Figure 8 shows the optical reconstruction results of CGH rendered by different models, including Holo-encoder, HoloNet, CCNN, and CHMFNet. It is imperative to note that environmental factors such as ambient light, camera instability, and the non-ideal fill factor of the SLM may introduce variability into the experimental results. The captured images exhibit a high degree of consistency with the simulation results, validating the reliability of the experimental setup. The images reconstructed by the Holo-encoder model exhibit noticeable artifacts and blurred regions, significantly degrading the overall image quality. Although the HoloNet model demonstrates improved detail preservation relative to the Holo-encoder, it still suffers from distortions and residual noise in the reconstructed images. These limitations hinder the accurate reproduction of fine details, resulting in a lack of realism that falls short of the requirements for high-precision holographic displays. The CCNN model demonstrates moderate reconstruction quality, effectively capturing the general structure of the scene but failing to achieve optimal performance when compared to the CHMFNet. Specifically, the textures and fine details in the images reconstructed by CCNN are significantly less defined and sharper than those produced by the CHMFNet, resulting in an overall less impressive visual effect. In contrast, the CHMFNet model demonstrates exceptional performance in generating high-quality holographic reconstructions. The reconstructed images exhibit sharp details, minimal artifacts, and low noise levels. The edges of objects are well-defined. In summary, the experimental results provide conclusive evidence of CHMFNet’s exceptional reconstruction capabilities, establishing its potential for application in holographic display.

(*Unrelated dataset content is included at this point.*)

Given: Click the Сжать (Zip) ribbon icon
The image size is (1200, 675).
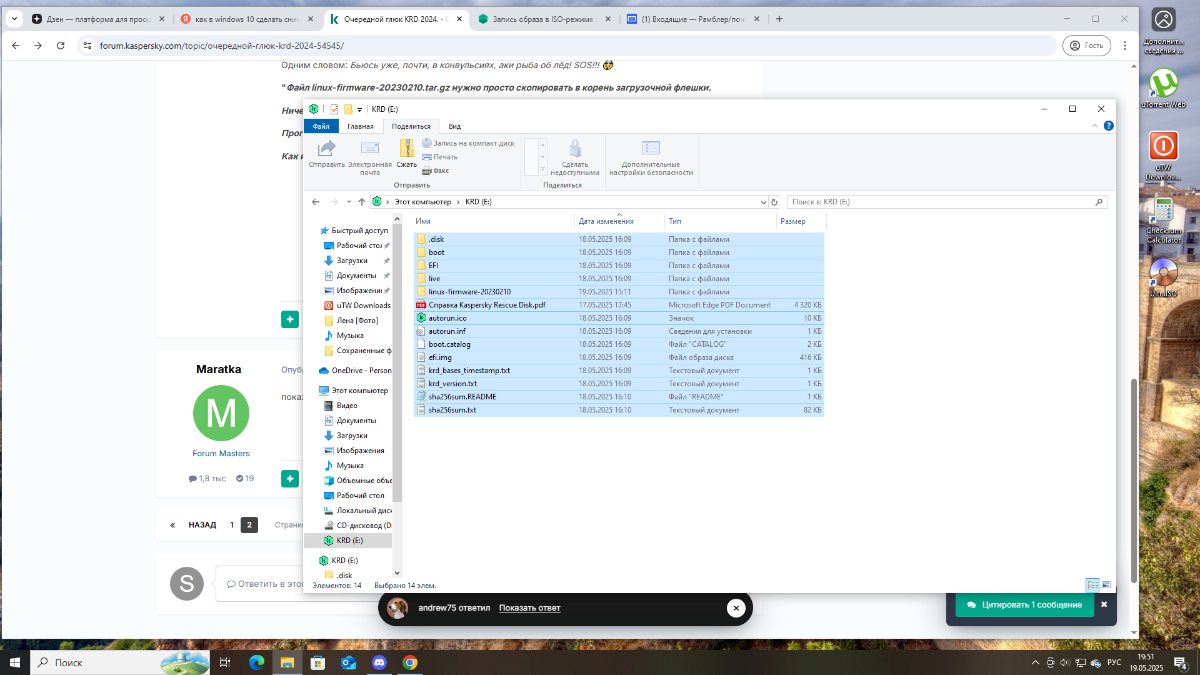Looking at the screenshot, I should coord(406,151).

This study presents a novel CHMFNet architecture for high-quality hologram generation. The framework, built upon a U-Net backbone, integrates a CMP module that enhances complex feature representation through optimized convolutional operations and advanced activation functions. To further improve the reconstruction quality, the architecture incorporates an innovative CHMF block that enables multi-scale hierarchical processing and advanced feature fusion. The CHMF combines HCLNA and HCPLF functionalities, where the HCLNA simultaneously processes local and non-local features within a complex-valued domain, representing a substantial improvement in capturing intricate spatial relationships inherent in holograms. Complementing this, the HCPLF implements progressive feature refinement, substantially enhancing hologram generation capability. The integration of complex-valued convolution and specialized CHMF design enables more effective optical information processing, generating holograms with reduced artifacts and enhanced fidelity. The computational results demonstrate that the proposed method achieves superior reconstruction quality, with average PSNR and SSIM values of 34.11 dB and 0.95, respectively, significantly outperforming conventional approaches. Both simulation and experimental results conclusively demonstrate that the proposed CHMFNet model generates holograms with more precise details and superior image quality compared to traditional models. The capabilities demonstrated by our proposed method highlight its strong potential for applications in holographic display systems.